EXTRACTED ENTRIES:
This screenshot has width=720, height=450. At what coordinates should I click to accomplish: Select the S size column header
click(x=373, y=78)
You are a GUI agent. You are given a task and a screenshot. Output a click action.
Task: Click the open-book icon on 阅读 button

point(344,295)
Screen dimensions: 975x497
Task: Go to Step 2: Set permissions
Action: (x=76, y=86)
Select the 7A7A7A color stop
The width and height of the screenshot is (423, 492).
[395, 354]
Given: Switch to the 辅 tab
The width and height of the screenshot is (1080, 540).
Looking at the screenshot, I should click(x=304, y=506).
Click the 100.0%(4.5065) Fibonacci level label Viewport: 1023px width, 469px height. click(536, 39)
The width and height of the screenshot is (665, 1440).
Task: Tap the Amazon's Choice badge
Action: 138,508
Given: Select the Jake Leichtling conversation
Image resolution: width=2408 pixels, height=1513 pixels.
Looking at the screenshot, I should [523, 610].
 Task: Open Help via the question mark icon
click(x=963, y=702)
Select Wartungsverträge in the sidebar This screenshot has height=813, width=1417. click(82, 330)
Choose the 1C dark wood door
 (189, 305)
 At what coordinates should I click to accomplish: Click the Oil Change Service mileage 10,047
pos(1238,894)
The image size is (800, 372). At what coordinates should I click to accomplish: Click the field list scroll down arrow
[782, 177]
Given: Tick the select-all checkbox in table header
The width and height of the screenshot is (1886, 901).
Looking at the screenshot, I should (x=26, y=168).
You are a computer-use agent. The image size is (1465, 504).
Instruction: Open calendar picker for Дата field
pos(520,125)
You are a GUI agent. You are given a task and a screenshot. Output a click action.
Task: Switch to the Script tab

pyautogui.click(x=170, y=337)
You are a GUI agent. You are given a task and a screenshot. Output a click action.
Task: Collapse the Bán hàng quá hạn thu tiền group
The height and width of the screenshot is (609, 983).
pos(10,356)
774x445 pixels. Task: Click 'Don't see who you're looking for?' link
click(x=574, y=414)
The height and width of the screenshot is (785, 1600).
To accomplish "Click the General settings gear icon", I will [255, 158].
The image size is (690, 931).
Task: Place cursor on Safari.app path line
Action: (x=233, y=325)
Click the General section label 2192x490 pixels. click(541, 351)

WHAT THIS TASK INVOLVES: All lines from the one containing "The width and height of the screenshot is (1886, 901)." to the last line of the material above must be copied exactly, and only those.

TASK RESPONSE:
The width and height of the screenshot is (1886, 901).
Looking at the screenshot, I should (x=26, y=168).
You are a computer-use agent. The image size is (1465, 504).
Instruction: Open calendar picker for Дата field
pos(520,125)
You are a GUI agent. You are given a task and a screenshot. Output a click action.
Task: Switch to the Script tab

pyautogui.click(x=170, y=337)
You are a GUI agent. You are given a task and a screenshot. Output a click action.
Task: Collapse the Bán hàng quá hạn thu tiền group
The height and width of the screenshot is (609, 983).
pos(10,356)
774x445 pixels. Task: Click 'Don't see who you're looking for?' link
click(x=574, y=414)
The height and width of the screenshot is (785, 1600).
To accomplish "Click the General settings gear icon", I will [255, 158].
The image size is (690, 931).
Task: Place cursor on Safari.app path line
Action: (x=233, y=325)
Click the General section label 2192x490 pixels. click(541, 351)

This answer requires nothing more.